Ce qu’il écrivait à l’époque traduit parfaitement ce que plusieurs pensent toujours: «Je m’inquiéterais certainement qu’on propose de repousser l’audace à un deuxième mandat alors qu’elle n’aura jamais autant de traction qu’en arrivant au pouvoir. Retarder l’audace, c’est ne pas en avoir. Reporter une urgence, c’est ne pas la reconnaître. Je crois fermement que les convictions assumées peuvent encore faire gagner des élections. »
Avec une côte aussi abrupte à remonter d’ici le 1er octobre, M. Aussant ne se fait sans doute pas d’illusions sur les chances d’une victoire péquiste. Il s’agit plutôt de trouver le moyen de sauver ce qui peut encore l’être afin de préserver l’avenir.
Il est trop tard pour tenir ce «congrès de refondation duquel naîtrait un nouveau grand parti souverainiste avec des gens venant de tous les horizons », qu’il proposait dans sa lettre de 2014. C’est là une possibilité qu’il faudra peut-être envisager au lendemain de l’élection.

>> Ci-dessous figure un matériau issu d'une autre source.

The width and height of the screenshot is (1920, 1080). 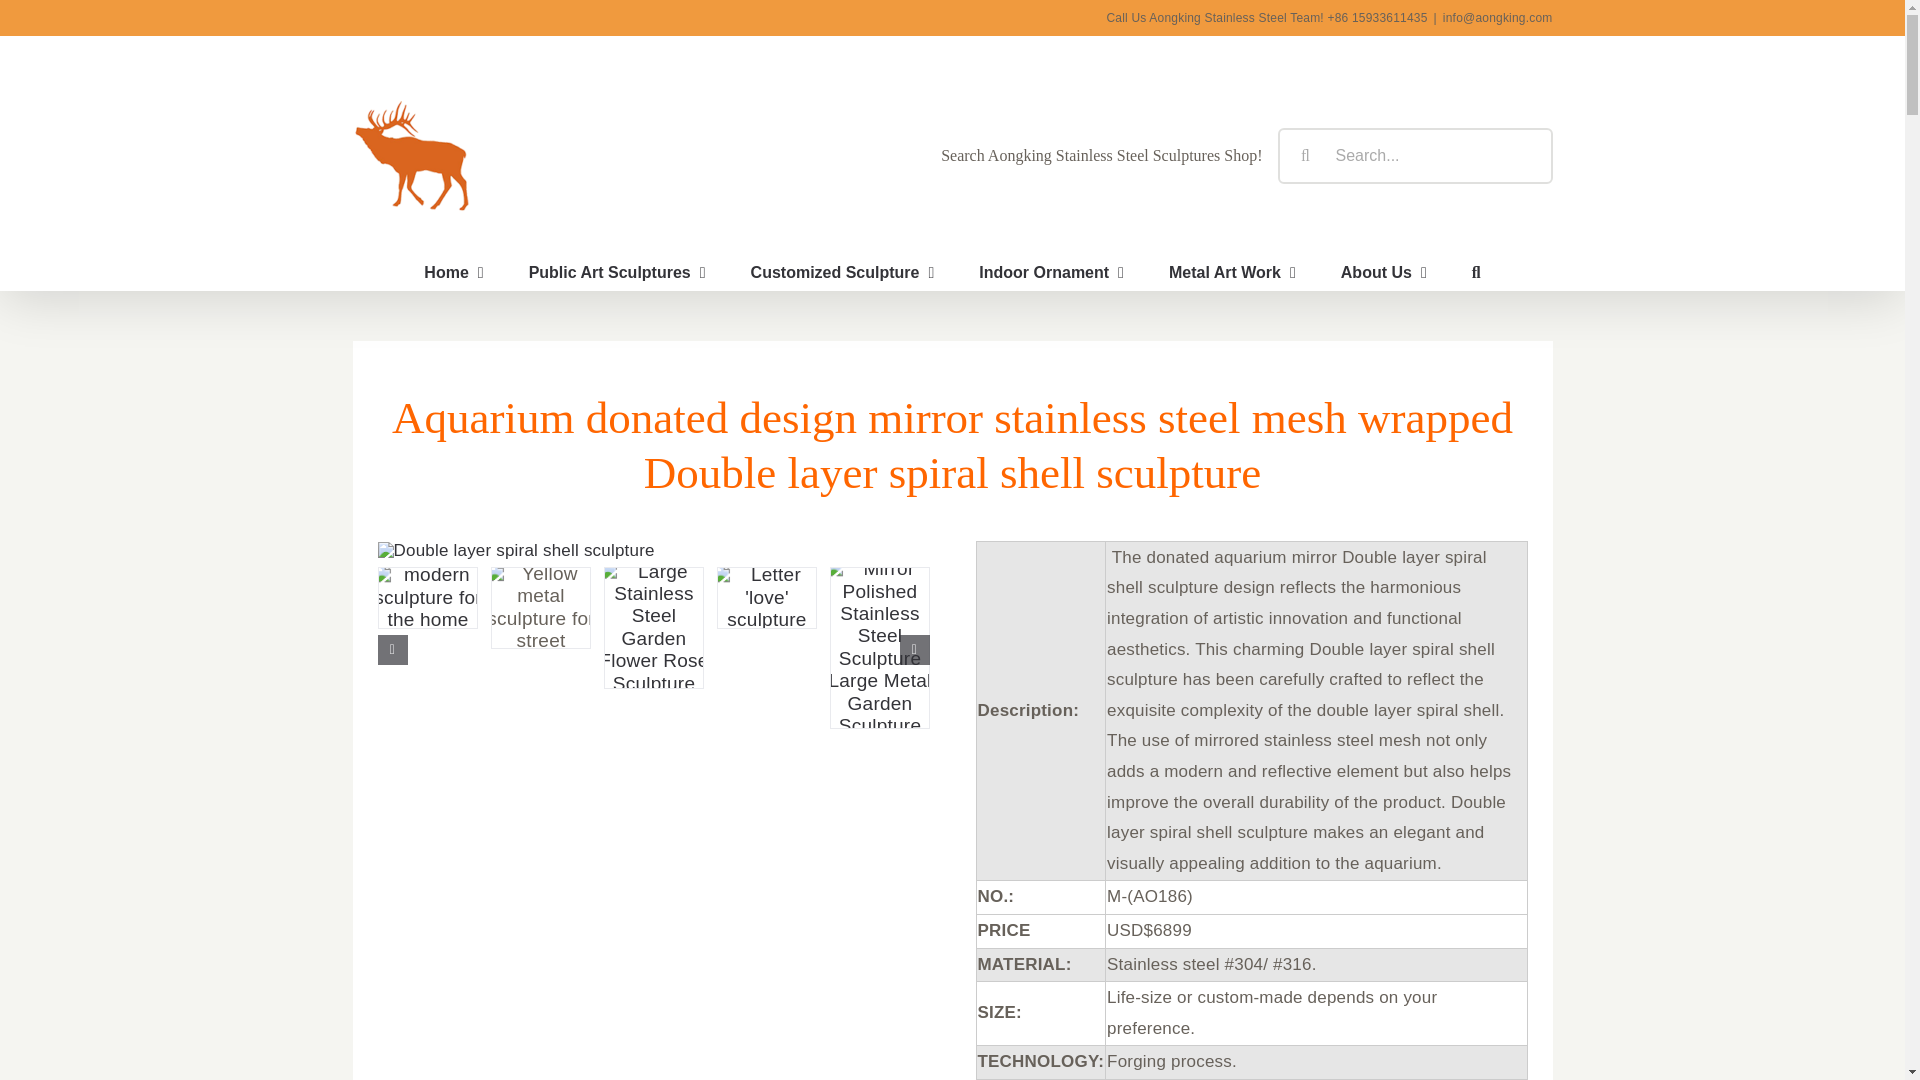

Il est certainement hors de question pour M. Lisée de se rallier à la variante de l’élection référendaire préconisée par Option nationale, qui proposait d’exercer, avant même la tenue d’un référendum, le pouvoir exclusif d’adopter les lois applicables au Québec, d’y collecter des impôts et de signer les traités internationaux le concernant. Bien des souverainistes attendent cependant plus d’un premier mandat péquiste que de simplement « restaurer les ressorts essentiels de la nation mis à mal par 15 ans de régime libéral ».
Rien ne ferait plus plaisir au premier ministre Couillard que de voir la souveraineté redevenir un enjeu de la prochaine élection, mais le PQ pourrait aussi y trouver son compte. Jean-François Lisée avait sans doute raison de penser que le PQ ne pouvait pas gagner l’élection en promettant de tenir un référendum dans un premier mandat, mais son report a favorisé essentiellement la CAQ, pour laquelle il est beaucoup plus facile d’incarner le changement aux yeux de ceux qui souhaitent se débarrasser des libéraux.
En réalité, le PQ a tout intérêt à recréer la polarisation entre fédéralistes et souverainistes qui marginalisait la CAQ, quitte à renvoyer au PLQ les fédéralistes qui, rassurés par le report du référendum, sont passés dans le camp caquiste. À moins que battre les libéraux lui apparaisse plus salutaire que d’empêcher sa propre marginalisation.